Basic SAML Mapping allows you to designate a default User Type when users login to Zoom via SSO. You can also map specific SAML attributes being passed by your Identity Provider to email address, first name, last name, phone number, and department in Zoom. This allows you to pass this information automatically from your identity provider. The first name, last name, and email address fields only map to Zoom upon first login. All other fields map each time a user logs in.
You can also use Advanced SAML Mapping to assign users plans, roles or to groups based on the attributes being passed. Read more about Advanced SAML Mapping.
- Owner or Admin in Zoom
- SSO Configured
The SAML attributes and the corresponding values will need to be configured in your Identity Provider. Once you have configured them in your IdP, you can set up Basic SAML Mapping in Zoom.

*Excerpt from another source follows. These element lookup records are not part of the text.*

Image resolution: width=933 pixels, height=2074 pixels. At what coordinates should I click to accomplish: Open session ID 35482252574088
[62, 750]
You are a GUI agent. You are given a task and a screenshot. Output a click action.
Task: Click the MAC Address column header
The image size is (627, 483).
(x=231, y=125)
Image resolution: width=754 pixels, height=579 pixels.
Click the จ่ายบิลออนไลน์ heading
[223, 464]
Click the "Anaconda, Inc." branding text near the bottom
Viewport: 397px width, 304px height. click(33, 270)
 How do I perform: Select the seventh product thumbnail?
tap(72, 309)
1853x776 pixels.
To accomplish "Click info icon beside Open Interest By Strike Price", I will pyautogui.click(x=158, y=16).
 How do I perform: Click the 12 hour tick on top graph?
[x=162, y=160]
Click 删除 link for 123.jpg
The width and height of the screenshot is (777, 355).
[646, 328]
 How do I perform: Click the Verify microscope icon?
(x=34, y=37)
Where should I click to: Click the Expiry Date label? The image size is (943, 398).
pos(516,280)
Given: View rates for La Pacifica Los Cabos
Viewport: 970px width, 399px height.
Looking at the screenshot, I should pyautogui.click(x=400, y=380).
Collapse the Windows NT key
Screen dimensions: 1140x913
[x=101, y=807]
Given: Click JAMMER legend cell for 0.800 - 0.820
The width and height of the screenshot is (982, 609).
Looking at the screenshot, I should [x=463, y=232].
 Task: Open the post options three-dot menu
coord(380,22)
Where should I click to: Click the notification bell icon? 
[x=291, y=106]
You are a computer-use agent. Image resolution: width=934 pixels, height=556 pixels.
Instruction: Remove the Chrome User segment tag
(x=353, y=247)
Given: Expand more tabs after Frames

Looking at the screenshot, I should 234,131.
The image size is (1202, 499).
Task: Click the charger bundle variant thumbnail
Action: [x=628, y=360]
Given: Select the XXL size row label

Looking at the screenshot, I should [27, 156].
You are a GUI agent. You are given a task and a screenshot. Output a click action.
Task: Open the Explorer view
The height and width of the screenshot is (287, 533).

To set up Basic SAML mapping in Zoom
- Login to your Single Sign-On Configuration page in the Zoom web portal.
- Click SAML Response Mapping.
- The first section of this page covers Basic SAML Information Mapping.
- Default user type: Click Edit next to change the default user type. If you choose None, no Zoom account will be created for users by default and they will be denied access to Zoom. You will need to use Advanced SAML Mapping to assign some users Zoom access. You can also use Advanced SAML Mapping to assign different user types based on the attributes being passed.
- All other fields: Click Map to SAML Attribute to edit. Enter the SAML attribute as it is being passed by your identity provider.
- After entering a value, you can edit it by clicking Edit or remove it by clicking Clear.